When transferring the stream using rclone rcat to AWS S3, with the file size >10 MB (thus multipart-upload is used), the object does not have a hash set. The ETag is something like 7e1d484c8fafe880099947d7b9d9fb82-1 and there is no X-Amz-Meta-Md5chksum metadata tag.
To reproduce:
rclone config:
[backup]
type = s3
provider = aws
env_auth = true
acl = private
region = eu-west-1
However, if we modify the object in any way to create a new version of it, the new ETag will be a correct md5 checksum. We can do it by adding any metadata to the object.
I tried to use hasher backend with the rcat, but it did not change anything:
[hasher]
type = hasher
remote = backup:
hashes = md5
I'm not sure if that's a bug or maybe a feature request.
My use case:
upload a directory bundling it in a single .tar.gz archive on the fly
check if content changed before uploading a new version next time
i can confirm your output and @Animosity022 output.
and might explain why the OP command did not store the hash whereas @Animosity022 command did.
@Animosity022 command uploading instead of streaming
the OP command uploading instead of streaming
imho, odds are, this is not a bug, perhaps a feature that is not currently implemented.
and even if the feature is implemented, still would not work with s3.
with s3, once a file is uploaded, cannot change metadata.
when rclone copy to s3, rclone has to calculate the hash BEFORE upload starts.
and rclone rcat cannot know the hash until the streaming ends.
@Animosity022 sorry, I started this as a feature type, then changed to "suspected bug" and the template didn't load since I already wrote something, I guess.
@asdffdsa I understand. I had an assumption that rclone should always save the hash. In this case it would probably need to calculate it on the fly from the stream and update the object metadata after the upload is completed. Probably not worth it.
Strictly speaking, this COULD be implemented at the cost of longer upload and wasted local disk (thus optional under a flag) by spooling the streamed-in data in a temporary local file together with hash calculation, then updating s3 metadata and uploading upstream.
Cloud storages frequently skip hashsum in case of streaming or multipart uploads etc, for similar reasons (constraining spool space). Thus, it's an unimplemented niche feature, definitely not a bug.

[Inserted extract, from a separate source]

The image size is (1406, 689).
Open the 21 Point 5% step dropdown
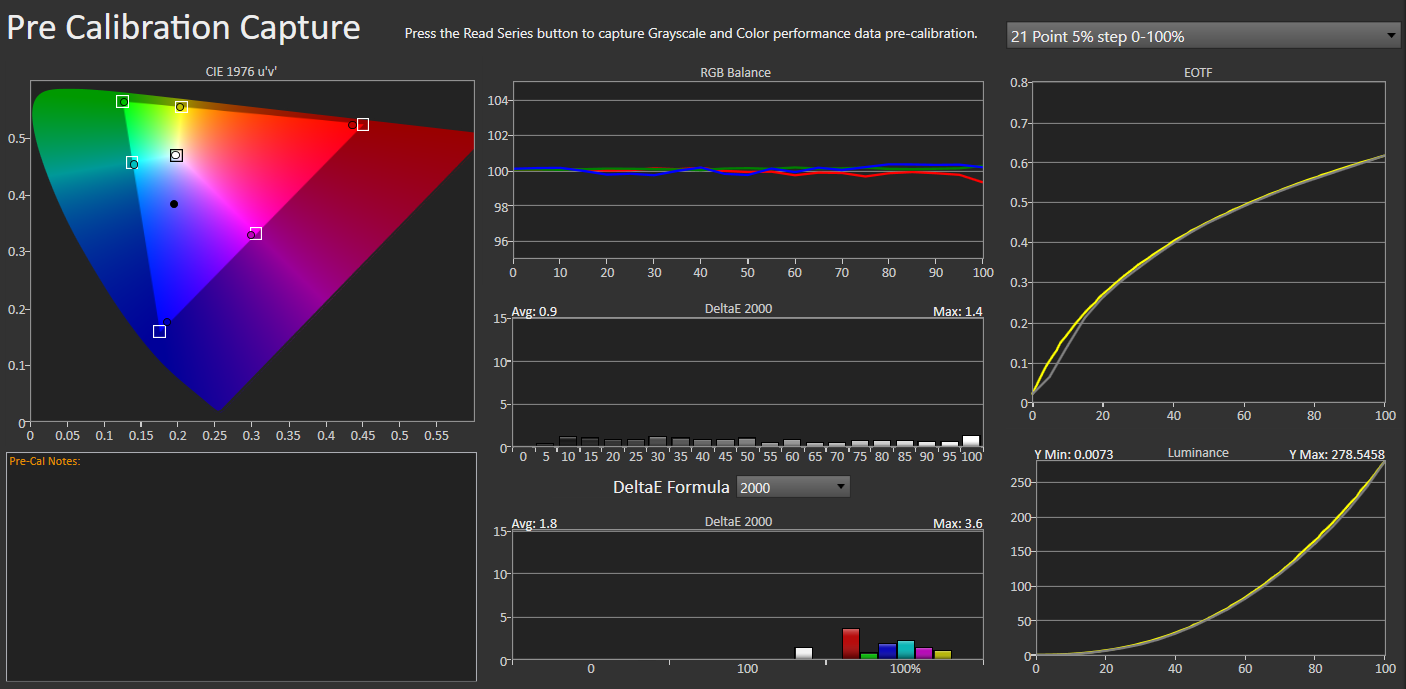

An old version of rclone did do exactly that. However adding a hash to an object after it is uploaded requires server side copying it, which is an expensive operation so I removed it after user complaints!
This should maybe be an optional flag, I'm not sure.
Note that you can set this flag larger
--streaming-upload-cutoff SizeSuffix Cutoff for switching to chunked upload if file size is unknown, upload starts after reaching cutoff or when file ends (default 100Ki)
Rclone will buffer the stream in memory, then upload with a checksum below that limit.
That is not a bad idea so a --streaming-upload-disk-cutoff or something like that.